Coalport Station was typical of all village stations on the Severn Valley Line, the main buildings dating from 1861. Like Ironbridge this station was inconveniently situated on the opposite side of the river from the settlement, the name of which it carried. The building is very similar in style to Arley on the Severn Valley Line and retains many of its original architectural features.
High above Coalport Bridge above the river, it was within sight of the LNWR station on the north bank at the end of that company’s single line branch opened on 17 June 1861 from Hadley Junction just northeast of Wellington.
The river gorge was not so intensely industrialised at this point, and when first opened both stations were almost half a mile from the nearest factory, the famous Coalport China Works of John Rose & Co to the west.
It was the LNWR which provided siding accommodation for the firm, and it is unlikely that the GWR received substantial traffic to and from the works. It is perhaps significant that Coalport was the last station on the Severn Valley branch to be ‘modernised’ at the end of the 19th century when a second platform with loop line controlled from a fully interlocked signal box opened at the end of 1895.
The signal box also controlled entry into a long siding running southeast approximately half a mile to Exley & Sons Gitchfield clay mine that had sunk in 1891. Three years later the firm opened a large roofing tile factory on the site, the Coalport Tileries – with all the very latest machinery. This factory owed its existence entirely to the railway. It was calculated that the eight kilns at the works were able to produce 250,000 tiles a week, incoming coal to fire the kilns and all this prodigious output being handled by the railway.
Exley’s was already a well – established local firm, and had both supplied the bricks and built the Craven Dunhill factory at Jackfield at the beginning of the 1870s. As with this tile making firm and Maw & Co, Exley’s had to negotiate with the GWR for the rights to extract minerals from beneath the railway. In this case the firm agreed to leave coal and clay under the line and for a distance of 30yd (27.4m) either side over an eight-acre area. Negotiations could be a cause of friction with the railway, as Maw & Co discovered in 1904. This firm used Arthur Grove of Bilston as its Mining Engineer, and after approaching the railway in December 1903 he reported in a handwritten letter to Maw’s Board Meeting in March 1904,’….I have not heard a word from their [the GWR’s] engineers and I don’t suppose I shall now until we do them serious damage when they will see their folly in not coming to an accommodation with us’. Fortunately agreement was reached before Maw’s mining activities threatened track stability!
Coalport Station was closed as with most of the Severn Valley line as a whole in 1963, after 101 years in use, although there was talk of closure even before the Beeching axe report of 1963.

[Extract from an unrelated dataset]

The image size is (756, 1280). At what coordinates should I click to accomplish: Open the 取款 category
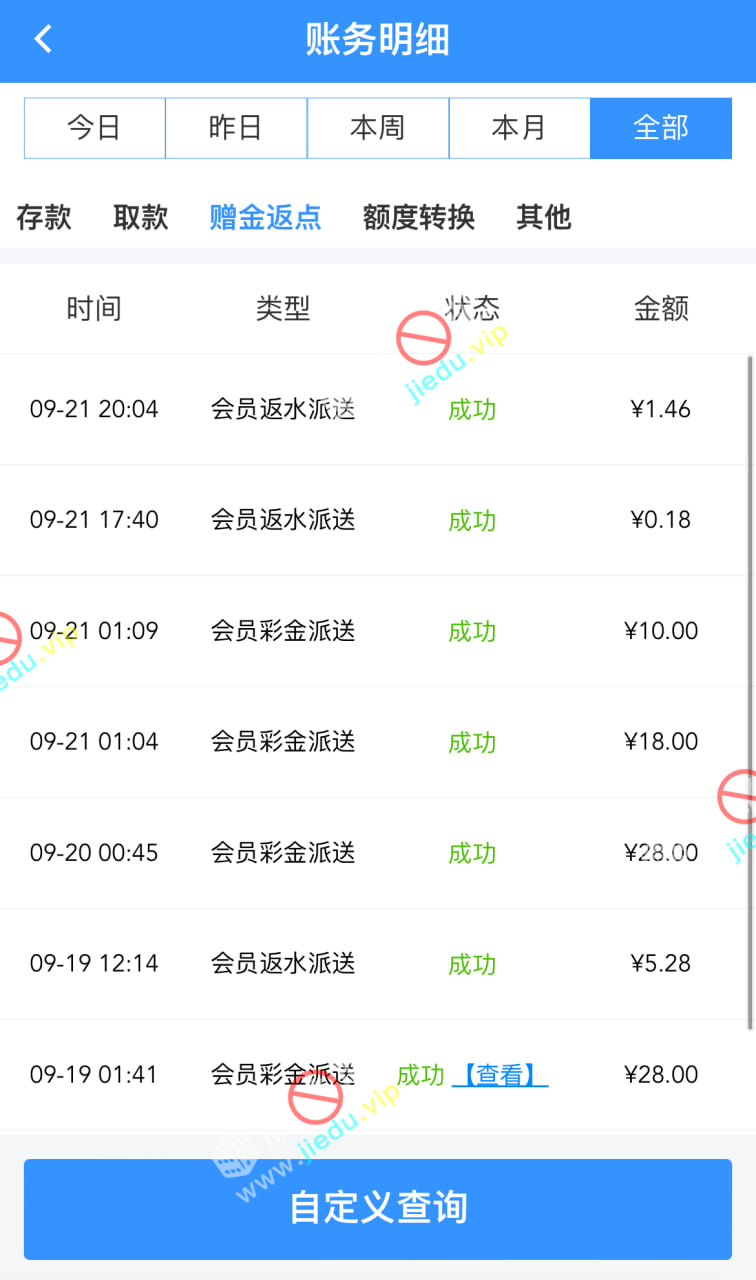pyautogui.click(x=140, y=217)
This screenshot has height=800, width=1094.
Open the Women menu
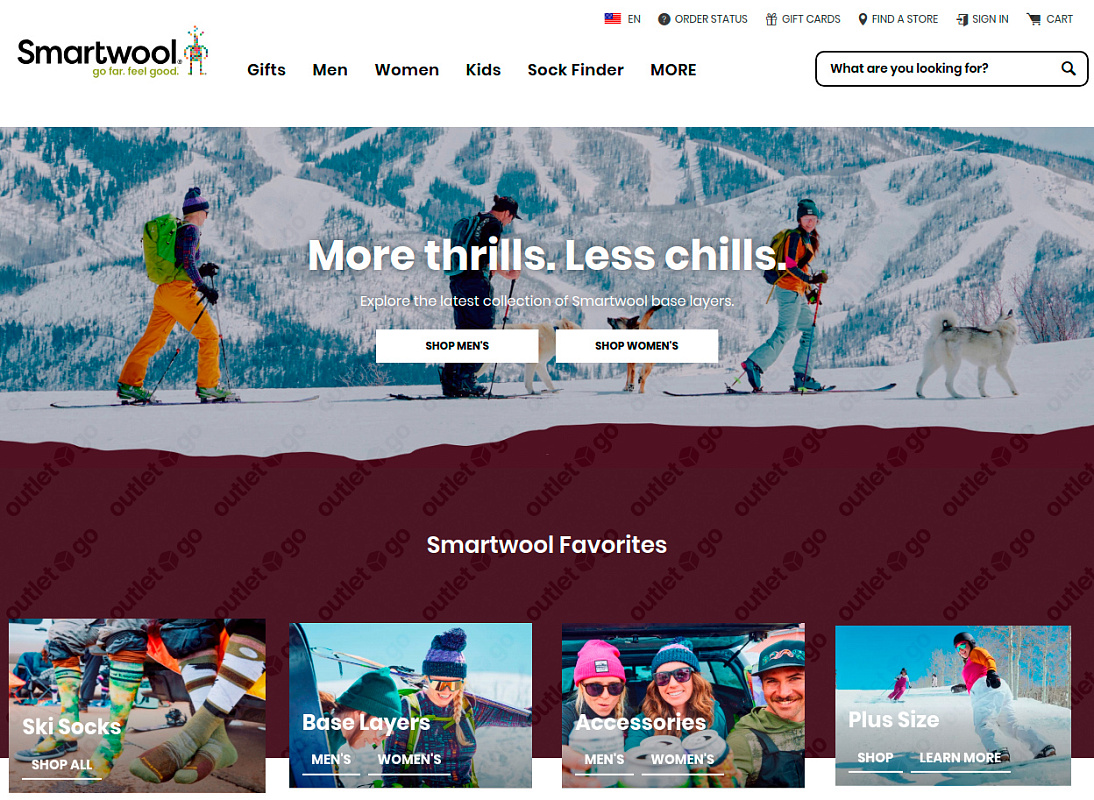[x=407, y=70]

The last stationmaster of Coalport was a gentleman called William Charles Weyman. He was born on 11 February 1857 and joined the railway as a porter at Rhymney Junction when he turned 19. He made several moves, in a variety of jobs: to policeman at Tredegar Junction, switchman at Andoversford, booking porter, Station Inspector and Stationmaster at Norton Junction. His final move was to Coalport where he took up position of stationmaster at the age of 42 in October 1899 at the salary of 30s (£1.50) a week. It is not known exactly when he retired, 1923.